* **What is being asked**: Please find the lines in the entries below that contain the word "gear", and copy each one.

▶

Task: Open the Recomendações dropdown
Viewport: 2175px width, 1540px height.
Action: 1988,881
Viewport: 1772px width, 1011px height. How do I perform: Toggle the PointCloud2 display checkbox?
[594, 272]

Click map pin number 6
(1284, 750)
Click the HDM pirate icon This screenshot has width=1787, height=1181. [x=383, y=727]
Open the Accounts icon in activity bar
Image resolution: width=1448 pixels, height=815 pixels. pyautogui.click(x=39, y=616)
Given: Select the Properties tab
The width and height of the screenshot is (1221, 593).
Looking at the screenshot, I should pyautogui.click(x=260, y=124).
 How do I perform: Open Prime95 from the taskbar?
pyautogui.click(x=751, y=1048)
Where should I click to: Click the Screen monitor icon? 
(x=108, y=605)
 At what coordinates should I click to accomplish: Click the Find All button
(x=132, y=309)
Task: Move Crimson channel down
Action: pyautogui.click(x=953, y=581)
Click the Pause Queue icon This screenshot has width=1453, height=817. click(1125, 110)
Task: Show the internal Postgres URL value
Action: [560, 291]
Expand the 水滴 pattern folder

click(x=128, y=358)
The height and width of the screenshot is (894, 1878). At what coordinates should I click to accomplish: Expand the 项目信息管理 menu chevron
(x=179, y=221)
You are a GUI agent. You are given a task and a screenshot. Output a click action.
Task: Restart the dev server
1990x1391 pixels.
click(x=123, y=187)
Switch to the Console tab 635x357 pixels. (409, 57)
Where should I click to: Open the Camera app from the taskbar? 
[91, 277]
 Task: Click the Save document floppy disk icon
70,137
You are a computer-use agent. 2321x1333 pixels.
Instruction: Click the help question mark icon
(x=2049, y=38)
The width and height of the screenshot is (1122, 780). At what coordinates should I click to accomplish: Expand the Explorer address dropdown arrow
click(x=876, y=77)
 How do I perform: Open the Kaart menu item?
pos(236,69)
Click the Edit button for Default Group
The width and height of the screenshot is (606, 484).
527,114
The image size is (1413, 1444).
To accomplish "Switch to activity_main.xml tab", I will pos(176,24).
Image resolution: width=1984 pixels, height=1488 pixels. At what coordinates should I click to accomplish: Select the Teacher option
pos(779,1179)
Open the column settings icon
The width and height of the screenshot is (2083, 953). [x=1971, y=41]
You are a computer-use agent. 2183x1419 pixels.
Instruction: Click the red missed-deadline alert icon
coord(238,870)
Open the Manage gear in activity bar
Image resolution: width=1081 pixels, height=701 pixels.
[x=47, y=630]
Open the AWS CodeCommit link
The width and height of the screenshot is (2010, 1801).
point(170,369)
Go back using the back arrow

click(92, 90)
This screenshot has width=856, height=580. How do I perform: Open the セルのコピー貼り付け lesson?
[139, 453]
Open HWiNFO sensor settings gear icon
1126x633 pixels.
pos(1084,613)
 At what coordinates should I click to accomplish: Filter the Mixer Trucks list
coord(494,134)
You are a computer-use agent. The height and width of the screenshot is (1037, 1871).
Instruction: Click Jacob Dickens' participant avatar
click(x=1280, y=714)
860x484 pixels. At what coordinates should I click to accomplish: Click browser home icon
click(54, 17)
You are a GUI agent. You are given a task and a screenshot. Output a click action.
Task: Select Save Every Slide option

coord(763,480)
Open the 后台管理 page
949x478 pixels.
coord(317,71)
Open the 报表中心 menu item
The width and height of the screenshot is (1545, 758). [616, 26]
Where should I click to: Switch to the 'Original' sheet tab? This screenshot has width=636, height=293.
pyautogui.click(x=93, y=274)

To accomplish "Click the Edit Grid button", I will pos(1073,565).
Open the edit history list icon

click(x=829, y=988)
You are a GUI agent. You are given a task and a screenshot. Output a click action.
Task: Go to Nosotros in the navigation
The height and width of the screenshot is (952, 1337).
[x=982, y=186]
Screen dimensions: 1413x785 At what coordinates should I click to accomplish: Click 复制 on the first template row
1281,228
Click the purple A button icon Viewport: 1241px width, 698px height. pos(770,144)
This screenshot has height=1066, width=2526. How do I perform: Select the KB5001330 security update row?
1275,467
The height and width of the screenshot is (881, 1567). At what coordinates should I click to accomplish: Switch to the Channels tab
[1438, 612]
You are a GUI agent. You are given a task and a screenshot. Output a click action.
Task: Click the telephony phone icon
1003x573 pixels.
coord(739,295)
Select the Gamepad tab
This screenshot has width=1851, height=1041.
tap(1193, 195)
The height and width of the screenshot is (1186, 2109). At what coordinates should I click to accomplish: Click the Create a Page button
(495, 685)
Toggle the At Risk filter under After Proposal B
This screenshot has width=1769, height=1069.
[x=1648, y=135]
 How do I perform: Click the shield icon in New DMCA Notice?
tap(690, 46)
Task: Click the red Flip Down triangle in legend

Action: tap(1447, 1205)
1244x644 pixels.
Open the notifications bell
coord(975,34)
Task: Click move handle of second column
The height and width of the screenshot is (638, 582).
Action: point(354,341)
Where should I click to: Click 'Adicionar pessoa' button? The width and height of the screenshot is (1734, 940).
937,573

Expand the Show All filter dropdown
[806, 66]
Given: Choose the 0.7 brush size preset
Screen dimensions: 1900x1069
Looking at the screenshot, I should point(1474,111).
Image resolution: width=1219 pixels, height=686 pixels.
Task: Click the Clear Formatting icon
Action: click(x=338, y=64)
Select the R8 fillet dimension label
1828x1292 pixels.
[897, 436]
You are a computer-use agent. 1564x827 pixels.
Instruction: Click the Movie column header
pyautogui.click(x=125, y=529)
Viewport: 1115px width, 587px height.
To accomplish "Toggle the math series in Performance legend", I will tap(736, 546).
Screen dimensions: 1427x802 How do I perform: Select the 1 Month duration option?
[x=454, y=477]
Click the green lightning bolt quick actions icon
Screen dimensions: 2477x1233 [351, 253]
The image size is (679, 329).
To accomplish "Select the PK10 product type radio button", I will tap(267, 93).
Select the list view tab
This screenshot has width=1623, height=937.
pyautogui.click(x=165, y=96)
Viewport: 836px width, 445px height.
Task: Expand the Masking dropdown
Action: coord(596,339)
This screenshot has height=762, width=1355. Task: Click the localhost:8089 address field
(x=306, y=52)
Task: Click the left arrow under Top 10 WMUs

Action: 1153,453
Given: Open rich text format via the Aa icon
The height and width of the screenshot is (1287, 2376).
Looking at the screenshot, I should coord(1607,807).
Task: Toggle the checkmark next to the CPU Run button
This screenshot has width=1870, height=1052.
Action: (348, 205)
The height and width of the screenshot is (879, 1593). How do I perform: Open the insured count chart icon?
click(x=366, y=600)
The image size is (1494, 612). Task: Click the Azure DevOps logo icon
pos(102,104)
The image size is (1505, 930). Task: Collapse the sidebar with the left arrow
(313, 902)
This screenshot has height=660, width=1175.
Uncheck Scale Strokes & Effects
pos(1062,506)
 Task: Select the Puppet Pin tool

◀

* **Exercise response**:
Open the Manage gear in activity bar
Open HWiNFO sensor settings gear icon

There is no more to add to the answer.